One objective for a social media program is to build brand equity. When people are interested in a firm’s products and services, Facebook is a great place to check them out and discuss them. Twitter is perfect for keeping tabs on sales promotions and company news.
Unfortunately, building brand equity via social media is not easy for B2B companies. First, their customer bases are far more limited than those of consumer brands. Second, brand awareness is often a much more important need, especially for small and midsize firms.
And, whereas social media is superb for building equity, it is not particularly effective for building brand awareness. B2B marketers too often miss this crucial distinction. If people aren’t aware of your brand, they don’t care about your brand. Motivating them to care about your brand enough to connect and engage on social media is a monumental task. It can be done, but it requires more effort in terms of content production and outreach than most B2B companies can muster.
Does this mean B2B companies should shun social media? Not at all. Rather, firms should simply identify different goals and set realistic expectations within the organization. Our clients work in a wide variety of B2B niches, such as GPS truck tracking systems and broadcast video equipment. Some have found the right formula, for others, the search continues.
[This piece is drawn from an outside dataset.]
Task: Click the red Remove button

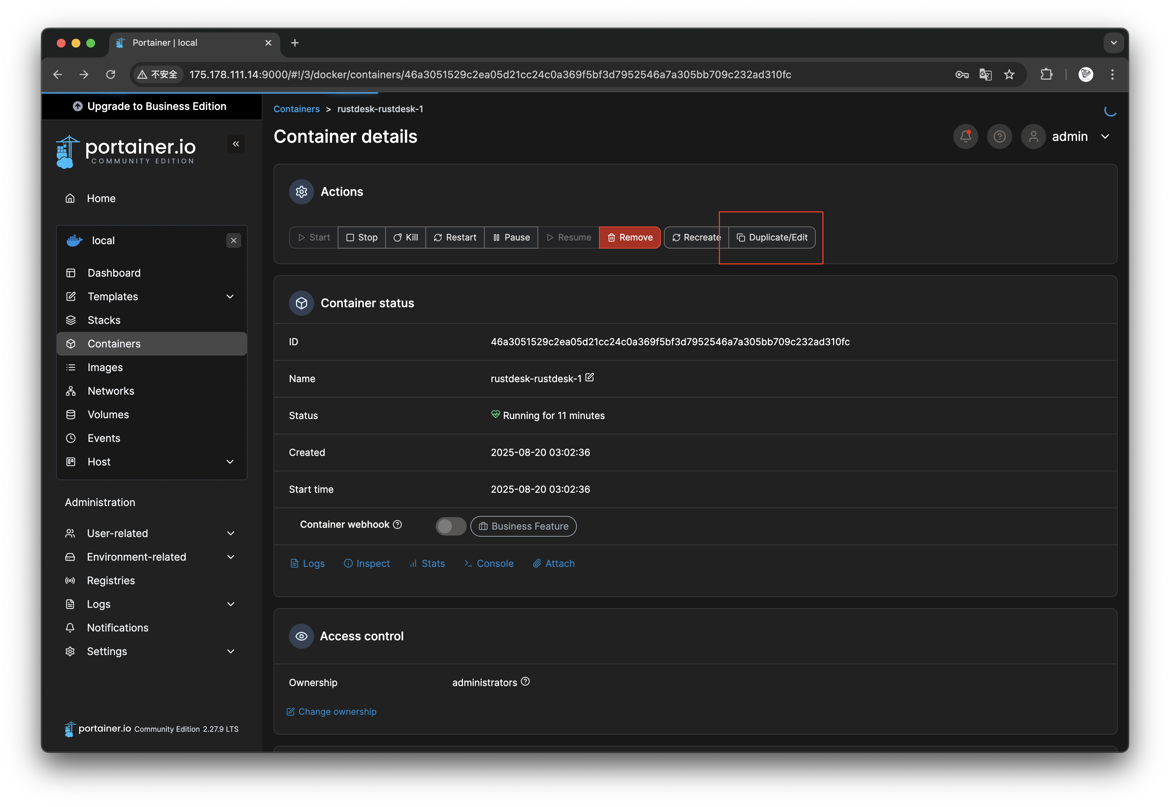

3 Ways B2B Companies can Succeed with Social Media
1. Establishing credibility
When companies vet a new supplier, they will scrutinize its social media pages. Having a well organized, professional and active social presence sends a positive signal. Conversely, firms lacking a social footprint appear small and out of step.
2. Conveying competence and personality
Existing and potential customers may be interested in hearing from a firm’s leadership or even rank and file employees. Facebook, Google+ and in some cases Twitter can be effective for sharing professional expertise with a personal touch. This professional/personal combination can start and strengthen business relationships.
3. Improving job satisfaction
There is nothing wrong with using social media as a meeting ground for employees to share photos and communicate with colleagues in different locations. These activities add a fun factor to the job, build morale and encourage knowledge sharing across the organization. If all this adds up to better retention and productivity, there shouldn’t be any doubt about ROI.
These three examples should get you thinking creatively, realistically and precisely about social media goals that are best suited to your business.
It can be rather difficult to set internal expectations. Many times, internal stakeholders in a social media marketing campaign have preconceived ideas about social media, or worse, no experience using it.
3 Keys Ideas about B2B Social Media
1. It’s not how big the community is, but how relevant.
Having 100 of the right followers on Twitter can be huge; having 10,000 unengaged followers is useless.
2. Social media is measurable.
The precision of ROI calculations varies depending on the goals, but there are always metrics with which to gauge progress.
3. There is an element of triviality in social media.
But this is a positive, not a negative. In the same way sales professionals engage in small talk before trying to close a six-figure deal, social chatter, when kept in proportion, sets the stage.
With regard to most of the services our agency provides, we are usually in a position of encouraging B2B clients to think big. For social media, I often recommend thinking small. It is much easier to expand a program that is making measurable progress than to maintain an ambitious one that falls short.
Where has your firm had success with social media?